* **Your task**:
Line by line, repeat all the material exactly as it appears.
** Opening Given records block **
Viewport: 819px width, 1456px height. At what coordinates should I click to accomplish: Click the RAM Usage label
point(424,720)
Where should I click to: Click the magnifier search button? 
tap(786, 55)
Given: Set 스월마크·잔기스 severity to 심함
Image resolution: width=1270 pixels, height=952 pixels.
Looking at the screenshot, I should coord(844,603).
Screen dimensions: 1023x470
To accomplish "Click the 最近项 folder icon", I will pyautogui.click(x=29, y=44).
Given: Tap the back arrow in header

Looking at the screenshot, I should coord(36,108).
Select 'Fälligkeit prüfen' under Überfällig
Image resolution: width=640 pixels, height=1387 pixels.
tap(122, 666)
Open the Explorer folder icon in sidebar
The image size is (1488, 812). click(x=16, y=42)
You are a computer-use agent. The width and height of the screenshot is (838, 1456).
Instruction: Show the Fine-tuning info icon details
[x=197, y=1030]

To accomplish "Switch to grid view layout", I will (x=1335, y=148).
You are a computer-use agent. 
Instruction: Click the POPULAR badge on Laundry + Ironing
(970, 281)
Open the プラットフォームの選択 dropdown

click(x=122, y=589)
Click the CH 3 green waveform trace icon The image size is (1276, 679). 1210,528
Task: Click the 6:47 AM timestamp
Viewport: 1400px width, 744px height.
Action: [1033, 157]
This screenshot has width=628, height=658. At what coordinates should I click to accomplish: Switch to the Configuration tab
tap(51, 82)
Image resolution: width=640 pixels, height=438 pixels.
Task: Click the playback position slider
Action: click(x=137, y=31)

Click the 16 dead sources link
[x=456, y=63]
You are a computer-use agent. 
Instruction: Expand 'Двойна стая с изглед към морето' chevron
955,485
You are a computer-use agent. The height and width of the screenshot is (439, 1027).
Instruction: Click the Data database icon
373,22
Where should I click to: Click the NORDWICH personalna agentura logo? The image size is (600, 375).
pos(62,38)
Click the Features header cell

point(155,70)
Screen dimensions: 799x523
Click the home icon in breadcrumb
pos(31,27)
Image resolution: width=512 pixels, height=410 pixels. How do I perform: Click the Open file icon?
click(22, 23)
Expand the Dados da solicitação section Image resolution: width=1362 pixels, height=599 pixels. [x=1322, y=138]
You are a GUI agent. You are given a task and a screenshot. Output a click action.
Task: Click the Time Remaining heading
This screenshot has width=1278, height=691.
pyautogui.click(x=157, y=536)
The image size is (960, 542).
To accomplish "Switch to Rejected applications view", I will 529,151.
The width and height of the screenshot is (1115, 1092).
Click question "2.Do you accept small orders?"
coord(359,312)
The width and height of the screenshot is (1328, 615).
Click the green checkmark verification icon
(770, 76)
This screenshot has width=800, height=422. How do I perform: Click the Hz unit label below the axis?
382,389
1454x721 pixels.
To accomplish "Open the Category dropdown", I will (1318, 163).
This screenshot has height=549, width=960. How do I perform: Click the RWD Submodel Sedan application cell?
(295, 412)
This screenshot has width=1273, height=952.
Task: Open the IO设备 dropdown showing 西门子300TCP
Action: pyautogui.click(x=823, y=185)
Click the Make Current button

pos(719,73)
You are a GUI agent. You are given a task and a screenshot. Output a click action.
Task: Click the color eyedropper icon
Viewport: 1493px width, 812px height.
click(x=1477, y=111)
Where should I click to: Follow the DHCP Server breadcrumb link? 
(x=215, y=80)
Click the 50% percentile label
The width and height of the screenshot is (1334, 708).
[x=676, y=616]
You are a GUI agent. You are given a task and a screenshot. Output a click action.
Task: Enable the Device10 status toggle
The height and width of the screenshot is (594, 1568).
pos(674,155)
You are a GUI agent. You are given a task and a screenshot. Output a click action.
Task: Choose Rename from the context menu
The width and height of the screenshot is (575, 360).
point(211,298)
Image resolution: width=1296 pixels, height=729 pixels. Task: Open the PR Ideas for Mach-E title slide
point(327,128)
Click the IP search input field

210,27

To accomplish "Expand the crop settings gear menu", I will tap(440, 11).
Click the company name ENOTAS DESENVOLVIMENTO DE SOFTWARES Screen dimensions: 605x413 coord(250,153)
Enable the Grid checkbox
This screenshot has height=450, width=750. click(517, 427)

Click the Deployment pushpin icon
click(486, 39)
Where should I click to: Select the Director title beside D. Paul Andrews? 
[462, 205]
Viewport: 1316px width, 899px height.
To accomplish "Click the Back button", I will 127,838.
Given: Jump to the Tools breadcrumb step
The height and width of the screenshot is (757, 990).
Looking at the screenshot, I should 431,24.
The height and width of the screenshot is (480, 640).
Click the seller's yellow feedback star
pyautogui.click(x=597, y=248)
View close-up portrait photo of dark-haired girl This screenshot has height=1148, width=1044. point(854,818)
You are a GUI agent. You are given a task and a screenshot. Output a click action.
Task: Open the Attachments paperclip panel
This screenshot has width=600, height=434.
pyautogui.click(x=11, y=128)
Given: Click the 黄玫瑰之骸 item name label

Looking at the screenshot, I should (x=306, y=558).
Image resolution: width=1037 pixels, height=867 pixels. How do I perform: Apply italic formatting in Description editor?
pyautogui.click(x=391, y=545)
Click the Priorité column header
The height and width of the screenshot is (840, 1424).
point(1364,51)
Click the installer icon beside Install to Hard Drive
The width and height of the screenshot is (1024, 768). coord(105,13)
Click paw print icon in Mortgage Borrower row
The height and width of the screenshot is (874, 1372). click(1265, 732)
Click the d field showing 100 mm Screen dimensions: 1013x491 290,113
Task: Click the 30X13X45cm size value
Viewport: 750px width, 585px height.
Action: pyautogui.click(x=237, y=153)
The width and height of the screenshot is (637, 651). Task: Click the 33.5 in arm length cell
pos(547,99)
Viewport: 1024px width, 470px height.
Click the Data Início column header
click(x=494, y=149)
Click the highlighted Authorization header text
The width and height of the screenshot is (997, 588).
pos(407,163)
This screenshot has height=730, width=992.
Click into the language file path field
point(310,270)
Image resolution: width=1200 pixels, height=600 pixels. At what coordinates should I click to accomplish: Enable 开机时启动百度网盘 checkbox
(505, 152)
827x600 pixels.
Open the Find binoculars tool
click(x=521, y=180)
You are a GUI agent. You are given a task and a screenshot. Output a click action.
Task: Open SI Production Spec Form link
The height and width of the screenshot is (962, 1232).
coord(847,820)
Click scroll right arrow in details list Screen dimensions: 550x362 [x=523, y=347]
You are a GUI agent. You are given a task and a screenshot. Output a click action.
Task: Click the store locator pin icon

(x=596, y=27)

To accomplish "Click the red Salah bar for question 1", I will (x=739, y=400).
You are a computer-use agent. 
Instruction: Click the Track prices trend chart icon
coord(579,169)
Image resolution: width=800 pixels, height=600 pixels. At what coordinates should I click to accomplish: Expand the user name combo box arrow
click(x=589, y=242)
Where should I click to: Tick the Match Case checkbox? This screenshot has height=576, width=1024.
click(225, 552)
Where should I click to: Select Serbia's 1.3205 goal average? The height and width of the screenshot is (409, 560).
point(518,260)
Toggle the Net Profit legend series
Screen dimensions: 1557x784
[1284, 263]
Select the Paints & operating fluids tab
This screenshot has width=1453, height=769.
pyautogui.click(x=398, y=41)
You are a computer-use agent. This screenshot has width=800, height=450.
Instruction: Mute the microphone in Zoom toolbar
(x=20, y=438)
** Closing Given records block **
* **Task solution**:
Viewport: 819px width, 1456px height. At what coordinates should I click to accomplish: Click the RAM Usage label
point(424,720)
Where should I click to: Click the magnifier search button? 
tap(786, 55)
Given: Set 스월마크·잔기스 severity to 심함
Image resolution: width=1270 pixels, height=952 pixels.
Looking at the screenshot, I should coord(844,603).
Screen dimensions: 1023x470
To accomplish "Click the 最近项 folder icon", I will pyautogui.click(x=29, y=44).
Given: Tap the back arrow in header

Looking at the screenshot, I should coord(36,108).
Select 'Fälligkeit prüfen' under Überfällig
Image resolution: width=640 pixels, height=1387 pixels.
tap(122, 666)
Open the Explorer folder icon in sidebar
The image size is (1488, 812). click(x=16, y=42)
You are a computer-use agent. The width and height of the screenshot is (838, 1456).
Instruction: Show the Fine-tuning info icon details
[x=197, y=1030]

To accomplish "Switch to grid view layout", I will (x=1335, y=148).
You are a computer-use agent. 
Instruction: Click the POPULAR badge on Laundry + Ironing
(970, 281)
Open the プラットフォームの選択 dropdown

click(x=122, y=589)
Click the CH 3 green waveform trace icon The image size is (1276, 679). 1210,528
Task: Click the 6:47 AM timestamp
Viewport: 1400px width, 744px height.
Action: [1033, 157]
This screenshot has width=628, height=658. At what coordinates should I click to accomplish: Switch to the Configuration tab
tap(51, 82)
Image resolution: width=640 pixels, height=438 pixels.
Task: Click the playback position slider
Action: click(x=137, y=31)

Click the 16 dead sources link
[x=456, y=63]
You are a computer-use agent. 
Instruction: Expand 'Двойна стая с изглед към морето' chevron
955,485
You are a computer-use agent. The height and width of the screenshot is (439, 1027).
Instruction: Click the Data database icon
373,22
Where should I click to: Click the NORDWICH personalna agentura logo? The image size is (600, 375).
pos(62,38)
Click the Features header cell

point(155,70)
Screen dimensions: 799x523
Click the home icon in breadcrumb
pos(31,27)
Image resolution: width=512 pixels, height=410 pixels. How do I perform: Click the Open file icon?
click(22, 23)
Expand the Dados da solicitação section Image resolution: width=1362 pixels, height=599 pixels. [x=1322, y=138]
You are a GUI agent. You are given a task and a screenshot. Output a click action.
Task: Click the Time Remaining heading
This screenshot has width=1278, height=691.
pyautogui.click(x=157, y=536)
The image size is (960, 542).
To accomplish "Switch to Rejected applications view", I will 529,151.
The width and height of the screenshot is (1115, 1092).
Click question "2.Do you accept small orders?"
coord(359,312)
The width and height of the screenshot is (1328, 615).
Click the green checkmark verification icon
(770, 76)
This screenshot has width=800, height=422. How do I perform: Click the Hz unit label below the axis?
382,389
1454x721 pixels.
To accomplish "Open the Category dropdown", I will (1318, 163).
This screenshot has height=549, width=960. How do I perform: Click the RWD Submodel Sedan application cell?
(295, 412)
This screenshot has width=1273, height=952.
Task: Open the IO设备 dropdown showing 西门子300TCP
Action: pyautogui.click(x=823, y=185)
Click the Make Current button

pos(719,73)
You are a GUI agent. You are given a task and a screenshot. Output a click action.
Task: Click the color eyedropper icon
Viewport: 1493px width, 812px height.
click(x=1477, y=111)
Where should I click to: Follow the DHCP Server breadcrumb link? 
(x=215, y=80)
Click the 50% percentile label
The width and height of the screenshot is (1334, 708).
[x=676, y=616]
You are a GUI agent. You are given a task and a screenshot. Output a click action.
Task: Enable the Device10 status toggle
The height and width of the screenshot is (594, 1568).
pos(674,155)
You are a GUI agent. You are given a task and a screenshot. Output a click action.
Task: Choose Rename from the context menu
The width and height of the screenshot is (575, 360).
point(211,298)
Image resolution: width=1296 pixels, height=729 pixels. Task: Open the PR Ideas for Mach-E title slide
point(327,128)
Click the IP search input field

210,27

To accomplish "Expand the crop settings gear menu", I will tap(440, 11).
Click the company name ENOTAS DESENVOLVIMENTO DE SOFTWARES Screen dimensions: 605x413 coord(250,153)
Enable the Grid checkbox
This screenshot has height=450, width=750. click(517, 427)

Click the Deployment pushpin icon
click(486, 39)
Where should I click to: Select the Director title beside D. Paul Andrews? 
[462, 205]
Viewport: 1316px width, 899px height.
To accomplish "Click the Back button", I will 127,838.
Given: Jump to the Tools breadcrumb step
The height and width of the screenshot is (757, 990).
Looking at the screenshot, I should 431,24.
The height and width of the screenshot is (480, 640).
Click the seller's yellow feedback star
pyautogui.click(x=597, y=248)
View close-up portrait photo of dark-haired girl This screenshot has height=1148, width=1044. point(854,818)
You are a GUI agent. You are given a task and a screenshot. Output a click action.
Task: Open the Attachments paperclip panel
This screenshot has width=600, height=434.
pyautogui.click(x=11, y=128)
Given: Click the 黄玫瑰之骸 item name label

Looking at the screenshot, I should (x=306, y=558).
Image resolution: width=1037 pixels, height=867 pixels. How do I perform: Apply italic formatting in Description editor?
pyautogui.click(x=391, y=545)
Click the Priorité column header
The height and width of the screenshot is (840, 1424).
point(1364,51)
Click the installer icon beside Install to Hard Drive
The width and height of the screenshot is (1024, 768). coord(105,13)
Click paw print icon in Mortgage Borrower row
The height and width of the screenshot is (874, 1372). click(1265, 732)
Click the d field showing 100 mm Screen dimensions: 1013x491 290,113
Task: Click the 30X13X45cm size value
Viewport: 750px width, 585px height.
Action: pyautogui.click(x=237, y=153)
The width and height of the screenshot is (637, 651). Task: Click the 33.5 in arm length cell
pos(547,99)
Viewport: 1024px width, 470px height.
Click the Data Início column header
click(x=494, y=149)
Click the highlighted Authorization header text
The width and height of the screenshot is (997, 588).
pos(407,163)
This screenshot has height=730, width=992.
Click into the language file path field
point(310,270)
Image resolution: width=1200 pixels, height=600 pixels. At what coordinates should I click to accomplish: Enable 开机时启动百度网盘 checkbox
(505, 152)
827x600 pixels.
Open the Find binoculars tool
click(x=521, y=180)
You are a GUI agent. You are given a task and a screenshot. Output a click action.
Task: Open SI Production Spec Form link
The height and width of the screenshot is (962, 1232).
coord(847,820)
Click scroll right arrow in details list Screen dimensions: 550x362 [x=523, y=347]
You are a GUI agent. You are given a task and a screenshot. Output a click action.
Task: Click the store locator pin icon

(x=596, y=27)

To accomplish "Click the red Salah bar for question 1", I will (x=739, y=400).
You are a computer-use agent. 
Instruction: Click the Track prices trend chart icon
coord(579,169)
Image resolution: width=800 pixels, height=600 pixels. At what coordinates should I click to accomplish: Expand the user name combo box arrow
click(x=589, y=242)
Where should I click to: Tick the Match Case checkbox? This screenshot has height=576, width=1024.
click(225, 552)
Where should I click to: Select Serbia's 1.3205 goal average? The height and width of the screenshot is (409, 560).
point(518,260)
Toggle the Net Profit legend series
Screen dimensions: 1557x784
[1284, 263]
Select the Paints & operating fluids tab
This screenshot has width=1453, height=769.
pyautogui.click(x=398, y=41)
You are a computer-use agent. This screenshot has width=800, height=450.
Instruction: Mute the microphone in Zoom toolbar
(x=20, y=438)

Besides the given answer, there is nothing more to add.